The host can be a person, an animal, or the environment. As we know, a person may have a disease but is not symptomatic or ill. We call this person a carrier.
3. Mode of escape or portal of exit
SIt refers to the route by which the infectious microorganisms escape or leave the source. For example, pathogens that cause respiratory diseases, such as COVID-19, usually exit through the respiratory tract (coughing and sneezing).
Other portals of exit include the intestinal tract (rectum), urinary tract, blood, and other body fluids.
4. Mode of transmission
There are different classifications for modes of transmission.
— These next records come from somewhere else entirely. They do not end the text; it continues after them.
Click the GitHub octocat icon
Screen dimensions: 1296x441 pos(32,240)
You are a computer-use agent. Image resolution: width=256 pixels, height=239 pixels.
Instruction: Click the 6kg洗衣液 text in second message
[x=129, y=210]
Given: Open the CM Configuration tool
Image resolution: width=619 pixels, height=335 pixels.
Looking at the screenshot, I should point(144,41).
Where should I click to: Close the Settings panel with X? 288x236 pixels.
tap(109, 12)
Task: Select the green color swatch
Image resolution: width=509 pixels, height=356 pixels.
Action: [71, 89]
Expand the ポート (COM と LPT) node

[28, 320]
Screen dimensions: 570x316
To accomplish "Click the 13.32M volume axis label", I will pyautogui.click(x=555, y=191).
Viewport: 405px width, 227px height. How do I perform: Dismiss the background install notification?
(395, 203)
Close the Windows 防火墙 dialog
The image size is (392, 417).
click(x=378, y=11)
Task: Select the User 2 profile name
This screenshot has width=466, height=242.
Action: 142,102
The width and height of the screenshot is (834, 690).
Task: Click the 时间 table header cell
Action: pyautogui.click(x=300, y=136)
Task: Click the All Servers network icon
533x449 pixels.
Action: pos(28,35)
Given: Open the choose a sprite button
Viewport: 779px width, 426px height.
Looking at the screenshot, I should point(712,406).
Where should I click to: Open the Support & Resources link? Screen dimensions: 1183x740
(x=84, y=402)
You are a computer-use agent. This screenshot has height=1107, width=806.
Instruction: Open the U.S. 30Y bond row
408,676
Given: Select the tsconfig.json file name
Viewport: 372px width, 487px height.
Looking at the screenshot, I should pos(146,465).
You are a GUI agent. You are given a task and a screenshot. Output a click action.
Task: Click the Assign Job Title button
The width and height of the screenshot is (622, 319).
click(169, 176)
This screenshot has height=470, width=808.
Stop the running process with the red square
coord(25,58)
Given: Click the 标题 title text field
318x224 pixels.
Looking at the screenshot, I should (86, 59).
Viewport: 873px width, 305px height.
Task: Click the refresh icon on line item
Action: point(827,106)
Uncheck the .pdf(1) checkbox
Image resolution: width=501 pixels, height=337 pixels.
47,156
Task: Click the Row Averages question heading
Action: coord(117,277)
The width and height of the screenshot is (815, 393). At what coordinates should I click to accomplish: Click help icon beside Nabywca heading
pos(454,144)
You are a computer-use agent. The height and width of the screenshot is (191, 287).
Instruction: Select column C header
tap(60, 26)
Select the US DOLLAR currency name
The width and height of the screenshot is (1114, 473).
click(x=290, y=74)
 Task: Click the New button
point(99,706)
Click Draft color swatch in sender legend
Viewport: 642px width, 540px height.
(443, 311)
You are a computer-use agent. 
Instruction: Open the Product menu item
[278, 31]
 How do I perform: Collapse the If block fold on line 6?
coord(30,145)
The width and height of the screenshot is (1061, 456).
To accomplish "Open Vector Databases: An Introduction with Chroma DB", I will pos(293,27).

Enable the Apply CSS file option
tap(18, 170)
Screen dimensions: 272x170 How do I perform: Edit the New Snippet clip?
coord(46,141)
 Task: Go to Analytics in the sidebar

We will look at one of them.
Get ready; this is a complicated one!
Since microorganisms cannot travel independently, they require a vehicle to carry them to other persons and places. Breaking the chain at this link is one the most critical ways to interrupt the spread of infection, as it can be most successful.
Four main routes transmit microorganisms:
There are two types of contact transmission.
• Direct contact means the physical transfer of an infectious agent from a reservoir to a susceptible host. Direct contact transmission involves actual physical contact between an infected subject and a susceptible subject (e.g., kissing, hugging, or sexual intercourse for sexually transmitted viral diseases).
• Indirect contact means contact between a person and a contaminated object. It's often a result of unclean hands contaminating an object or environment (means any surface or piece of medical equipment). The microorganism remains on this surface to be picked up by the next person who touches it.
Concrete examples of indirect contact are touching the door handle and then touching your eyes, touching the shopping cart or elevator buttons, handling cash, and then touching your face.
We’re pretty sure you’ve done one of these things before - that is why it's essential always to wash your hands!
If you are still doubtful of the handwashing effects, check out the numbers.
Educating the community about handwashing:
• reduces respiratory illnesses, like colds and COVID-19 in the general population by 16–21%, and
• reduces the number of people who get sick with diarrhoea by 23–40%!
• Droplet transmission
Droplet spread refers to relatively large, short-range aerosols produced by sneezing, coughing, laughing, or even talking. Droplet spread is classified as direct transmission because droplets containing microorganisms are propelled through the air and land on another person. They enter through the portal of entry. These microorganisms are relatively large and travel only short distances (up to 6 feet/2 metres).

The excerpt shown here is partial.